Presidente Bernardes, SP, 01 (AE) - O diretor da Coordenadoria de Estabelecimentos Penitenciários do Estado (Coespe) , Lourival Gomes, disse hoje que a invasão da Penitenciária de Presidente Bernardes, por tropas da Polícia Militar, foi o último recurso para conter a rebelião de 450 presos que mantinham três agentes de segurança reféns. Ele confirmou que durante a ação foram mortos os dois líderes dos amotinados, Roberto Luiz Câmara, o "China"e Luiz Ferreira do Nascimento.
De acordo com Gomes, os líderes da rebelião, que já haviam executado um preso, tinham uma lista de condenados que deveriam morrer e prometiam que depois dessas execuções, pretendiam matar os reféns. O coordenador da Coespe classificou "China" como sendo de extrema periculosidade. Ele foi o autor de oito homicídios, o último deles contra o detento Luiz Carlos Raffaini Júnior, executado a golpes de estilete, quinta-feira, no presídio e que teve a língua perfurada por dois pregos.
Nas negociações, durante a rebelião, ele mantinha-se intransigente, exigindo a transferência de 50 presos, oito deles para os estados de Mato Grosso e Goiás.
Além dos dois mortos, os detentos Cláudio Ferreira Souza Brasão, Otávio Bauduino da Silva, Willian Guaristo França e Paulo Sérgio de Moraes ficaram feridos levemente e foram atendidos no ambulatório da penitenciária.

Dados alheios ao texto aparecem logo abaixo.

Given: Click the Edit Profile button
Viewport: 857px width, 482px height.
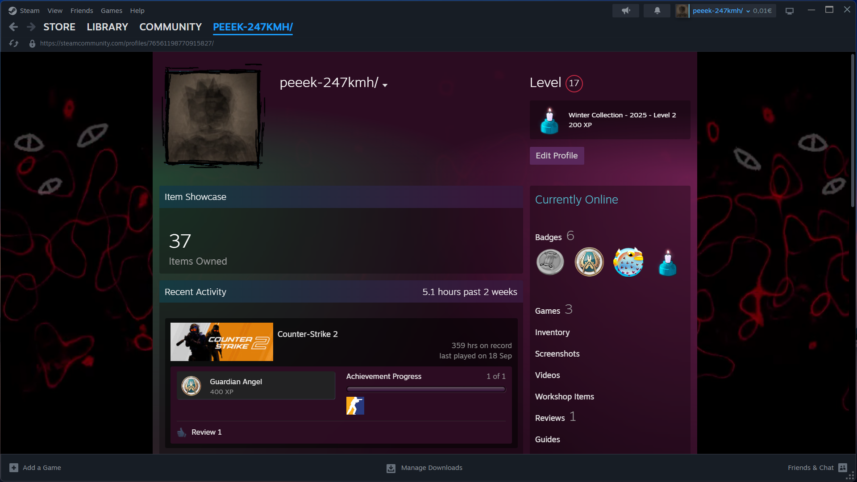Looking at the screenshot, I should point(557,156).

O delegado de polícia de Presidente Bernardes, Glauco Roberto Marques Moreira, que acompanhou a operação, disse que a Polícia Militar não levou mais do que cinco minutos para controlar a situação. Os presos tentaram impedir o avanço dos policiais colocando fogo em colchões, mas o corpo de bombeiros, conseguiu apagar rapidamente as chamas. Durante a rebelião, segundo o delegado, várias dependências administrativas do presídio, além do refeitório e outras instalações, foram destruídas pelos amotinados.